Request: Reproduce the notebook code below verbatim, from "for sentence in" down to "filteredDoc.append(word.text.lower())".

Excerpted passage:
In [1]:
import os

# I saved all PDF files under the PDF folder in my env directory
pdf_docs_path = os.path.join("PDF")
one_pdf_path = os.path.join(pdf_docs_path,"protect-your-home-from-snow-ice-storms.pdf")


In [2]:
# Trying a better result with pdftotext
import pdftotext

with open(one_pdf_path, "rb") as f:
    pdf = pdftotext.PDF(f)
    
print("This file has", len(pdf), "pages.")

This file has 16 pages.


In [6]:
# PDFtoText is much better than PyPDF, with automatic ligature conversion!
# Now we can get rid of new lines and stray spaces

import re

docText = ""
for page in pdf:
    docText = docText + re.sub('\s+', ' ', page).strip()

In [37]:
from collections import Counter
import spacy
from spacy.lang.en.stop_words import STOP_WORDS

nlp = spacy.load("en_core_web_sm")

import string

# Loads text with linguistic annotations from Spacy
my_doc = nlp(docText)

filteredDoc = []

for sentence in my_doc.sents:
    for word in sentence:
        if not(word.is_stop) and (word.pos_=='NOUN' or word.pos_=='PROPN'):
            filteredDoc.append(word.text.lower())

nounsFreqDistribution = Counter(filteredDoc)

Dataset content:

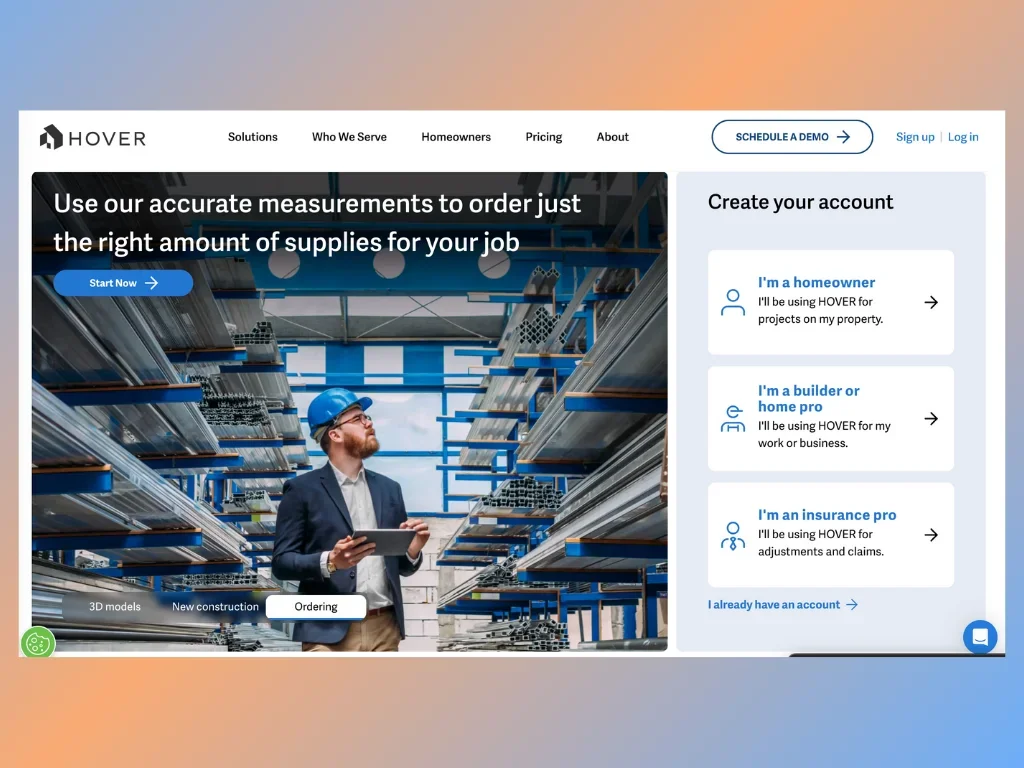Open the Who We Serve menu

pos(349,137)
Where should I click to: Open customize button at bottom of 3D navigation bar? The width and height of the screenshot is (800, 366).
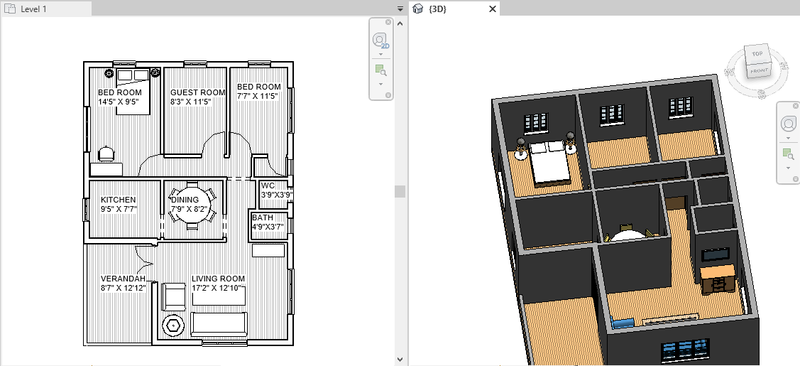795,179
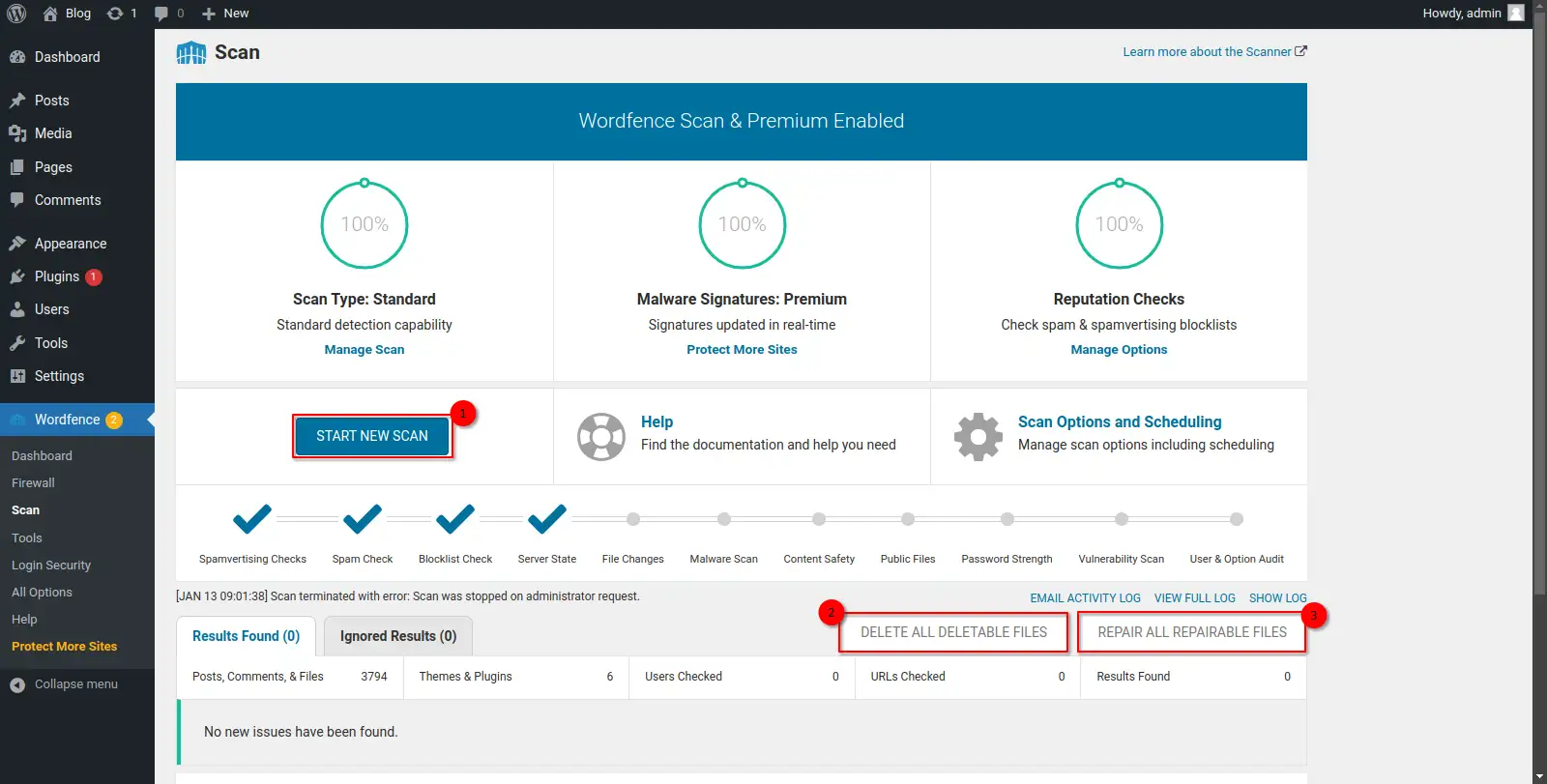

Exercise output:
for sentence in my_doc.sents:
    for word in sentence:
        if not(word.is_stop) and (word.pos_=='NOUN' or word.pos_=='PROPN'):
            filteredDoc.append(word.text.lower())